| Work request A |
In the FFT post below, which boards does it say have a decent implementation of arm_rfft_q31?
| Work request B |
In the FFT post below, rewrite the paragraph beginning "It auto-generates windows" as a short list that keeps its main facts.

I note the existing tables are wasteful of space in that they don't take advantage of the even symmetry of a window function.
They are also not DFT-even style which may cause some issues in some contexts.

And lastly the window functions aren't structs/objects so there's no record of their noise bandwidth factor which is needed
for measuring noise rather than signal peaks.
 
I have a fairly stable implementation now for an improved FFT along these lines, although it
turns out only the T4.x have a decent implementation of arm_rfft_q31 with a wide range of
points from 32..8192 (The T3 seems to be limited to 32/128/512 and there seem to be issues
with it (doesn't match T4 behaviour).

Branch is at https://github.com/MarkTillotson/Audio/tree/generic_fft
if you want to give it a go, theres docs and example now.

It auto-generates windows, knows about window processing gain and noise-bandwidth and compensates for these,
and you can read either power spectrum or power spectral density, as dB for power or magnitude for amplitude.
You can set the nominal full-scale voltage to calibrate should you want this.

| Dataset records |
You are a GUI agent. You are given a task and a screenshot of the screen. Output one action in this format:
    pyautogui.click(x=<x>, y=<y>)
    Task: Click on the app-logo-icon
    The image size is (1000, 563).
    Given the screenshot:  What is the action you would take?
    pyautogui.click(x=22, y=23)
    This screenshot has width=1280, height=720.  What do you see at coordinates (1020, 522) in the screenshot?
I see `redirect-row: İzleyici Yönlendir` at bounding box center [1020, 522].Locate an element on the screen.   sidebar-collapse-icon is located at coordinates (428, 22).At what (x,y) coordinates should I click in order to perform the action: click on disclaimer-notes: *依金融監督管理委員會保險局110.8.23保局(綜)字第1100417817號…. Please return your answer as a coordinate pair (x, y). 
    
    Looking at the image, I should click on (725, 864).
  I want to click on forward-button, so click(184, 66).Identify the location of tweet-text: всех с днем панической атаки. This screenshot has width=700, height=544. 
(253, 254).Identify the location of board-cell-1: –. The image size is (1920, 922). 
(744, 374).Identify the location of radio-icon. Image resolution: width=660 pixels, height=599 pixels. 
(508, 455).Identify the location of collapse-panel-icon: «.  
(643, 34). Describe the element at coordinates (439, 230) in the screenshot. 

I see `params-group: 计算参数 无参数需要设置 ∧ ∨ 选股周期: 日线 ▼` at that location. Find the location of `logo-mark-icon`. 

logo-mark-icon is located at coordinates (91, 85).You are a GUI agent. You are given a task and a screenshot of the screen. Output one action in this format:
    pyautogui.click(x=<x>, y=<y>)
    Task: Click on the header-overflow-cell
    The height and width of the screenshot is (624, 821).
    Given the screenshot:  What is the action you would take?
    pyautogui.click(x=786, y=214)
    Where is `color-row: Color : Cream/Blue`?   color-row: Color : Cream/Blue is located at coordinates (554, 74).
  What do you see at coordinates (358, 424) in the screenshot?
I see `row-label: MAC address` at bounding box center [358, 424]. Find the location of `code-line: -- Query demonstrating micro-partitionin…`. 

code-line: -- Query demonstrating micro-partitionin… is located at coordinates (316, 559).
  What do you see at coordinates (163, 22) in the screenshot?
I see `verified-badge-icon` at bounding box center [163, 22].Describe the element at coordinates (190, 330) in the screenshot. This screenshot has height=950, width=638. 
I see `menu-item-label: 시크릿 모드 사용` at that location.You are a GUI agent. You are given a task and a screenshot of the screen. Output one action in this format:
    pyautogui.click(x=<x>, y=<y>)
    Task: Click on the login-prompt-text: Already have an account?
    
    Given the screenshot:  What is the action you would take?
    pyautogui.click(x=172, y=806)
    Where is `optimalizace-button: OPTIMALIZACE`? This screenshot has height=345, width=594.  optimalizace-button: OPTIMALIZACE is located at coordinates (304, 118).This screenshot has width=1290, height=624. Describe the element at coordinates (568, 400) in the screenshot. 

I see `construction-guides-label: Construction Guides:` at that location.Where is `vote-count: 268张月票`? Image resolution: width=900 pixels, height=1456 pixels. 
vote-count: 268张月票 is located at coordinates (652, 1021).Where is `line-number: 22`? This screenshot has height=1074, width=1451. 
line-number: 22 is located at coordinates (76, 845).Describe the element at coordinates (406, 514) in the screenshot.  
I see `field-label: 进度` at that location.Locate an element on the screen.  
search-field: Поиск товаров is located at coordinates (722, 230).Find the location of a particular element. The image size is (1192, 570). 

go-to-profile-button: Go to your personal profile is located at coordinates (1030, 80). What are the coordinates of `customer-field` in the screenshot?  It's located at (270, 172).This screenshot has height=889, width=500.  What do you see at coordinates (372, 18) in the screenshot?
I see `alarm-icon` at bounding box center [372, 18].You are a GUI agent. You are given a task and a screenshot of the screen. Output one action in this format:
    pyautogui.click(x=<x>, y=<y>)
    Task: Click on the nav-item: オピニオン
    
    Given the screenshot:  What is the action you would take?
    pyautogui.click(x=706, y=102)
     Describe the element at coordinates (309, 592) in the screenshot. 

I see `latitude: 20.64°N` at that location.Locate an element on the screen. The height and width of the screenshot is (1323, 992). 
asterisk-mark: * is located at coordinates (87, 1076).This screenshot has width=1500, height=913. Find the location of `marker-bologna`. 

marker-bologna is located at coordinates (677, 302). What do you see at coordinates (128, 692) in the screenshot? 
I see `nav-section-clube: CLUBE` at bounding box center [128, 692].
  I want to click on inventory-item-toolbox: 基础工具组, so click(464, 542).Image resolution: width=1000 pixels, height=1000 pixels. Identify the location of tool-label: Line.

| Answer A |
The T4.x boards.

| Answer B |
- Generates windows automatically.
- Knows the window processing gain and noise bandwidth, and compensates for both.
- Gives either power spectrum or power spectral density, as dB for power or magnitude for amplitude.
- Lets you set the nominal full-scale voltage for calibration.